Well, obviously, it's always the balance of safety and efficacy. With the current PFS we're showing with immature data, it's clearly a very active agent. We've heard this from a number of investigators. There'd be a greater pressure to improve the safety, if you're operating with a lower PFS. And it would direct you towards probably a later line of therapy if that's what ultimately was going to be pursued. But you really got to look at the totality of the data to take that call.

Operator

operator
#58

Our next question will be coming from Silvan Tuerkcan of Citizens.

Silvan Tuerkcan

analyst
#59

One question about the death here. Could you please confirm the treatment-emergent to treatment related, and how do they transfer from treatment-emergent related? And how many total deaths are there some timing treatment-emergent that you assume in the trial? And then I have a follow-up, please.

Stephen Eck

executive
#60

There's a lot of background noise. I'm not sure I got all of that. But I think part of your question is the translation of treatment-emergent to treatment related.

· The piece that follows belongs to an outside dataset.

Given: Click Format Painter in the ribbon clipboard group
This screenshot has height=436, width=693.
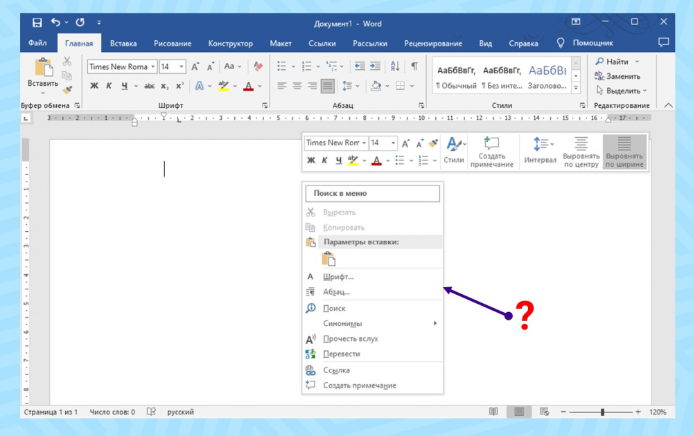Looking at the screenshot, I should (x=67, y=90).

So the treatment emergent is what's scored at the time the event occurs. And then whether it's treatment related is through an adjudication process where we look for additional information that may be related to that assignment. And so we look -- and the protocol prespecifies some of the elements that we look for. One is the time, was the -- was patient on drug at the time was this long after exposure to the drug and stopped. The other parameters we look at are other preexisting comorbidities that are more likely explanations for the event that's observed. Another consideration is had we seen the event before. Clearly, if we've seen the event before, then the weight shifts towards being treatment related. If it's a very unusual event if we haven't seen despite dosing 181 patients, and particularly if that is a late event may -- might be -- will not be related, but it is a rather accomplish adjudication process where we gather additional information to try to figure out what is the likely relationship between the event and the exposure.

Scott Koenig

executive
#61

And Silvan, let me just add a little addition point that Stephen was making with the treatment related that we report here, except for pneumonitis, which overall with regard to pneumonitis within the entire population, which was a low frequency event, all the other treatment-related events ascribed by the investigator at the time or single events, of course. So again, the rarity of these particular causes gives us a lot more confidence that these are part of the natural situation of very advanced patients, elderly patients that have other comorbidities.

Silvan Tuerkcan

analyst
#62

And then regarding the PFS terms. And obviously, as you mentioned, they're not mature yet, but normally a hallmark of a higher dose, giving a little bit less of PFS is a hallmark of some tolerability issues. What's your confidence that that's not the case here?

Stephen Eck

executive
#63

Was it -- the listed doses are what they start at. It's what we see is more dose reduction and the higher dose. So the overall exposure to the investigational agent is not a radically difference between the two dosing arms. So when you get the PFS curve, you're looking at things that are having late and what we're seeing is more dose reductions in the 2.7 mgs per kilogram arm than we saw in the 2.0, resulting in less dose intensity. They're getting a well -- lower percentage of their assigned dose and their overall exposure is not as different as you might think.

Operator

operator
#64

Thank you. And at this time, there are no more questions in the queue. I would like to turn the call back over to management for closing remarks. Please go ahead.

Scott Koenig

executive
#65

Well, thank you all for participating in the call today. We obviously are very excited to be updating you in the near future on the final data of vobra duo as well as discussing next steps forward with many of the programs we discussed today. Have a great day.

Operator

operator
#66

This does conclude today's conference call. Thank you so much for joining, and you may all disconnect.